Where's the Promise of America?

Chun Zhu
Bally’s Atlantic City
Atlantic City, N.J.
UAW

 

Chun Zhu started working as a dealer at Bally’s Atlantic City casino more than three years ago. Chun’s wages have not risen and his benefits have shrunk. Chun and his co-workers decided it was time to fight with the new Harrah’s management for a fair deal.

 

Chun says workers also were motivated by Harrah’s closing of a modest clinic for workers that the previous management had provided. Harrah’s claimed it was too expensive to maintain. Meanwhile, Harrah’s managed to find multimillion-dollar bonuses for big-wigs like CEO Gary Loveman.

 

They also managed to find millions more to pay high-priced consultants who waged a ruthless campaign of intimidation and harassment, while the dealers began to organize. Despite this, Chun and his co-workers succeeded in forming a union, with more than 70 percent of workers in support of affiliation with the UAW. After the National Labor Relations Board (NLRB) certified the election in June 2007, Harrah’s refused to bargain with the workers’ union and challenged the vote.
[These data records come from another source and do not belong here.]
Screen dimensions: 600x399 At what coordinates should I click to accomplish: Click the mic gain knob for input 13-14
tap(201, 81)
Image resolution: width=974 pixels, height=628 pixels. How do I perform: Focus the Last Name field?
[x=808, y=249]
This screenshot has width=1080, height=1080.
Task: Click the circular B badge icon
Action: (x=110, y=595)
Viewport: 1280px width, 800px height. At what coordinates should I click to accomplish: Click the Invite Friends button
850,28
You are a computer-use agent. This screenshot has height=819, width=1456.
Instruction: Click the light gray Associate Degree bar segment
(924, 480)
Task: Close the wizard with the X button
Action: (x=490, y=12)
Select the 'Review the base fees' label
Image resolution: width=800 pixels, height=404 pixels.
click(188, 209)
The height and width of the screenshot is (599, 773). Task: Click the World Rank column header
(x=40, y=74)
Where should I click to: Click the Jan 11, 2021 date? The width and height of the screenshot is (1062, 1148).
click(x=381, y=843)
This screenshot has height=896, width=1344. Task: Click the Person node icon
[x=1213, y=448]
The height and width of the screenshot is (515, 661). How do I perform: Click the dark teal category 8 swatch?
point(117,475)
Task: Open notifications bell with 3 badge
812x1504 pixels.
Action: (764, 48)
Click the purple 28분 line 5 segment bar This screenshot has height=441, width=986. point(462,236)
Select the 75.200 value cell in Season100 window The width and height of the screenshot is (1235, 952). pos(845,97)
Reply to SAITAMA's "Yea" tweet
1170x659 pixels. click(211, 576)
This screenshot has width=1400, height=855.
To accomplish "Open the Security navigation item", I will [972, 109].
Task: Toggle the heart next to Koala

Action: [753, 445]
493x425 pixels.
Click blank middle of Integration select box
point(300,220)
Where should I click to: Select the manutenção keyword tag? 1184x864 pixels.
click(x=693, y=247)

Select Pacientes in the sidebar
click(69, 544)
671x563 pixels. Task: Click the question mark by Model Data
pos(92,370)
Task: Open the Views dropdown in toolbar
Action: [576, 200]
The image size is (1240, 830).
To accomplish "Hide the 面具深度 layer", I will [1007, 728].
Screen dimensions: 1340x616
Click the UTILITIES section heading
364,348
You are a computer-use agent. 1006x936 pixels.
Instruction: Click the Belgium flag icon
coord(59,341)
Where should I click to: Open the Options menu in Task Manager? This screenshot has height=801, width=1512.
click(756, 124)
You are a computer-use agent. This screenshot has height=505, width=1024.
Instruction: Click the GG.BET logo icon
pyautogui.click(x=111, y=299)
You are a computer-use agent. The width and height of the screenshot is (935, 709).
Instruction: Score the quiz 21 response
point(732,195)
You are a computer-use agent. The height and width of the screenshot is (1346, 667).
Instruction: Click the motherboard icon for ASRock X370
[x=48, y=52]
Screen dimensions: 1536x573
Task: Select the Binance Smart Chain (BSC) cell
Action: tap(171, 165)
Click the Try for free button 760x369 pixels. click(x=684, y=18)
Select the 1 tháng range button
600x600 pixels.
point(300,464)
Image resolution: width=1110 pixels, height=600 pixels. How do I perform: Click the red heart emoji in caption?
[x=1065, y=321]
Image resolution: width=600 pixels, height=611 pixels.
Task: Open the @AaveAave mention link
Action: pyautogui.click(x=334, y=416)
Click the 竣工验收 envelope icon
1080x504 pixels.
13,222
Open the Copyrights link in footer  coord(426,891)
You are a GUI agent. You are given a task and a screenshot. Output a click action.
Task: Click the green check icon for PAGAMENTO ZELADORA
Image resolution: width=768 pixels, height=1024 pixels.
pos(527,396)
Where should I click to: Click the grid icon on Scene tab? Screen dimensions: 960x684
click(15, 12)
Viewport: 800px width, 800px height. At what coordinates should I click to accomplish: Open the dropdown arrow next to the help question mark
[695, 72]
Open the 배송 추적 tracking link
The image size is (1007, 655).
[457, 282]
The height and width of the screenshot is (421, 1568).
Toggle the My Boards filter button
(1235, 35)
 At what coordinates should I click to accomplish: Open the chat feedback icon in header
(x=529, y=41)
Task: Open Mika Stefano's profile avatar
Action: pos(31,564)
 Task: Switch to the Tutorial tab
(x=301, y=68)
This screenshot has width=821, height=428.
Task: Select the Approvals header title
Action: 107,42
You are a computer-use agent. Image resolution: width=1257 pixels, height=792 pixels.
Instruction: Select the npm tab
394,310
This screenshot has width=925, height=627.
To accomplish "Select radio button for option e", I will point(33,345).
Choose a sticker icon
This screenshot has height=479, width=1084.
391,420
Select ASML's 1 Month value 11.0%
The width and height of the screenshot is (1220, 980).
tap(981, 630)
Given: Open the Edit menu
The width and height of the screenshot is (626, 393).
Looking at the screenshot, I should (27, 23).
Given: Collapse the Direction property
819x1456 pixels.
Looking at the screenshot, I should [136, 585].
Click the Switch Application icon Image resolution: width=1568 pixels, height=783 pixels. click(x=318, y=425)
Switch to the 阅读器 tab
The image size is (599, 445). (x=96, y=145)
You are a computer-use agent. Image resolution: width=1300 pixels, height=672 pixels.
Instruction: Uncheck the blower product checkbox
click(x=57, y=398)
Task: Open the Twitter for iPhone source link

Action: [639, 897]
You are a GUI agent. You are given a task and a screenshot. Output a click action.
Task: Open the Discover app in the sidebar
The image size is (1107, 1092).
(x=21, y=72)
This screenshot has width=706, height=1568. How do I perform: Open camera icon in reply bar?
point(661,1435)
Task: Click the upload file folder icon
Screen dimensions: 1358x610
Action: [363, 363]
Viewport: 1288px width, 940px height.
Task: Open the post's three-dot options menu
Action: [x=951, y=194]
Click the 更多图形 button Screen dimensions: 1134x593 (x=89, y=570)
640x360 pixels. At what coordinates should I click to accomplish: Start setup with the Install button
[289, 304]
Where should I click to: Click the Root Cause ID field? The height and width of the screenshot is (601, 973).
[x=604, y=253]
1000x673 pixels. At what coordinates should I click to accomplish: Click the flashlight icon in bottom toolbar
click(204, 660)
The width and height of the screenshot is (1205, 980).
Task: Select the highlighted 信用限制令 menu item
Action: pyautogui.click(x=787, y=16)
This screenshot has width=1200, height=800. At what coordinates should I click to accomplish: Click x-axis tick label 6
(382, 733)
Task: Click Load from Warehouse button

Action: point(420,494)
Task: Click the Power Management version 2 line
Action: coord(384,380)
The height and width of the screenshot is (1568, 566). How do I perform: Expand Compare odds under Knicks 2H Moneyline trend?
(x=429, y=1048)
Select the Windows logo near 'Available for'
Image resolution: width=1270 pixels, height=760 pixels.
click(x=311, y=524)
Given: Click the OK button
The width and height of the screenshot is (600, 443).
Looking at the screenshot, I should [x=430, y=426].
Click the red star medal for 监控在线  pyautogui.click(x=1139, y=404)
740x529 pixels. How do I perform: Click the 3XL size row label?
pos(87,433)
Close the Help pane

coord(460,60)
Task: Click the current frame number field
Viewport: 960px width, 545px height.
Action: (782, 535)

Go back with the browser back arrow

Even after the NLRB threw out the company’s objections in April, Harrah’s flat out rejected the UAW’s request to bargain.

 

As Chun and his co-workers prepare to step up their fight against Harrah’s unfair labor practices, he wonders why the promise of America has not been extended to him. Chun left his native China more than 20 years ago after he became fed up with draconian and dictatorial managers who sought to control even his personal life.

 

“This is freedom?” he asks, wondering aloud whether he still lives in a dictatorship. Even though a heavy majority of his fellow dealers freely voted to form a union, Chun is stunned that their rights under the law are not being upheld. All they want, he says, is the same respect that management has already extended to the thousands of other casino workers whose contracts have been honored. Chun wants his voice—and the voices of more than 1,000 of his co-workers at Bally’s—to be heard.